Canning food at home is a tried and tested way to cut down on food costs in your house, but inflation is causing some serious problems with home-canned goods. Shrinkflation is when a business decides to decrease the cost of producing a product instead of raising the price for the consumer, usually by selling less of it. In the case of vinegar, some manufacturers are beginning to sell 4% acid strength instead of the standard 5% acid strength vinegar. 

That 1% difference may not seem like a big deal — and for most uses, it won't be — but it can be deadly if used for canned goods. You don't put vinegar in your canned goods for the flavor. It's included because the acid keeps bacteria from forming inside the jar while it's on the shelf. There has been a lot of research done on home canning, but the studies all focused on 5% acidity vinegar because that was the gold standard. There haven't been any products below 5% until recently.

Many types of bacteria can form inside your canned goods, but the scariest has to be botulism. According to the U.S. Department of Agriculture, botulism grows best in the absence of oxygen and can cause serious illness or death. Part of the canning process is removing the air from the can. Because of this, canned goods have a high chance of containing botulism if not prepared correctly. The 4% acidity vinegar is not strong enough to kill the bacteria responsible for botulism.

How to choose the right vinegar for canning

The transition to 4% acidity vinegar hasn't been universal. You can still find plenty of 5% acid strength options at the store. The bottle's label should clearly state what strength the vinegar is. You can start by looking at the front of the packaging for any small print that displays the strength and, if you can't find it there, look at the ingredient list. It should display the vinegar's acidity. 

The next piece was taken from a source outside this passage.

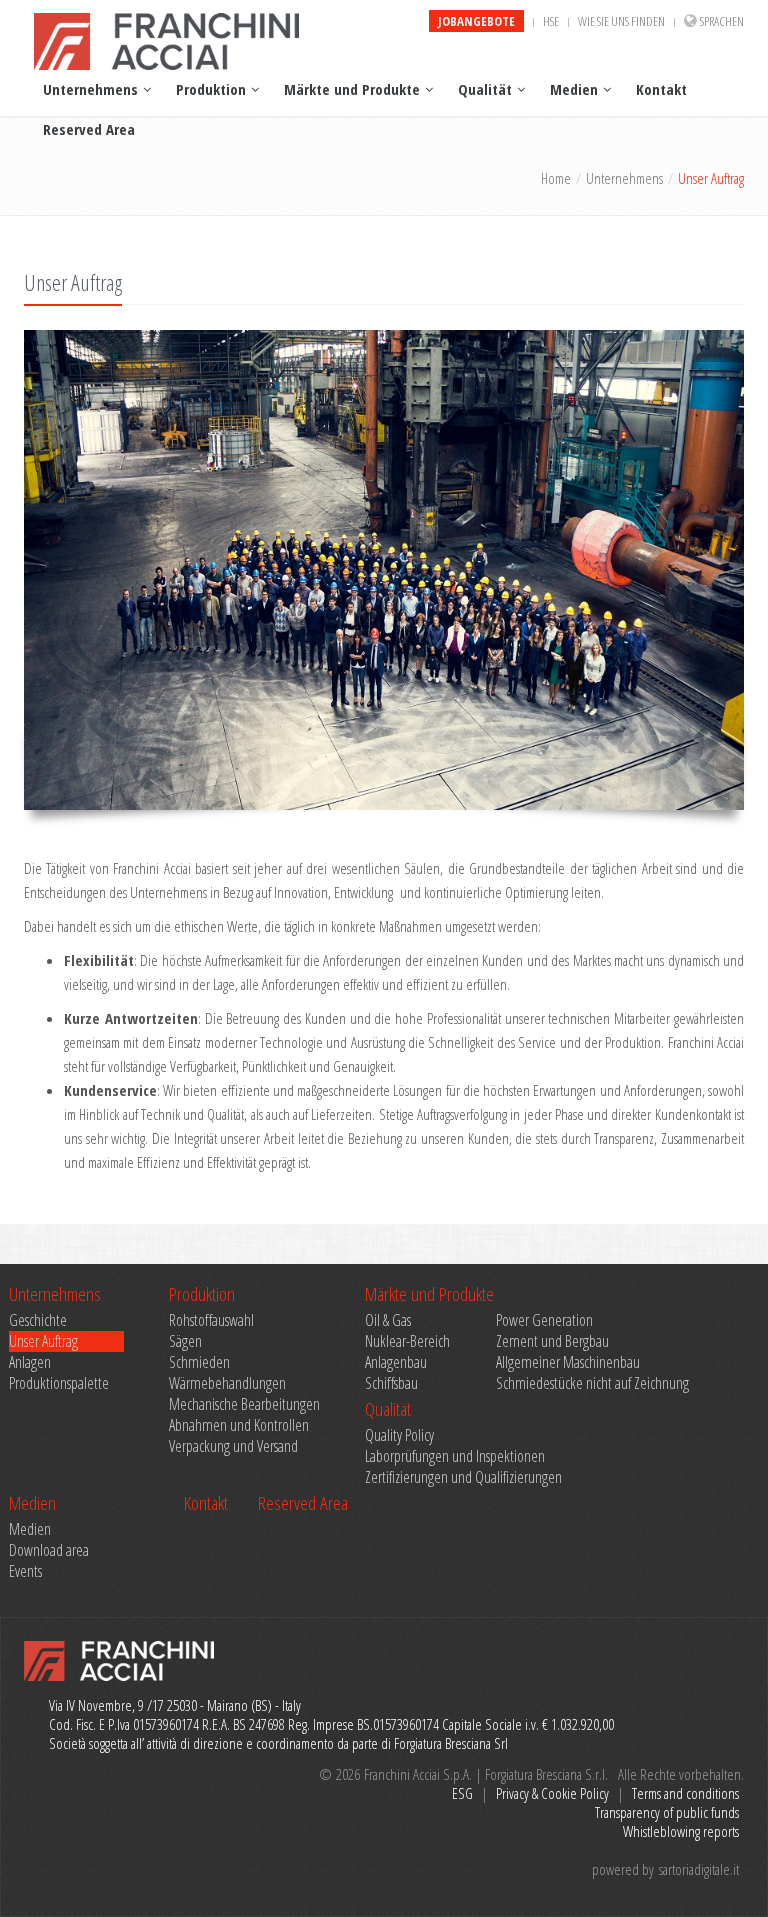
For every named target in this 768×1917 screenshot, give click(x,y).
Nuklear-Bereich (407, 1341)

The acid strength is often given as a percentage but can also be given as a grain. Ten grain is equivalent to 1%. So, for a 5% acid strength vinegar, that means it will be labeled as 50 grain. That's what you're looking for. If it says 40 grain, that's a 4% acid strength vinegar and you should not use it for canning food. If you can't find this information anywhere on the label, find a different product that does have it clearly written. 

If you've already canned food using 4% acidity vinegar, unfortunately, the National Center For Home Food Preservation (via the University of New Hampshire) advised that you'll need to throw it out if it's been more than 24 hours. It's not going to feel good after having put in all the time and effort to make the cans, but it's a lot better than risking serious illness or death. If it's been less than 24 hours, store the jars in the refrigerator and treat them like any other refrigerated food. The 5% acidity vinegar will cost a little more, but don't be tempted to save a buck.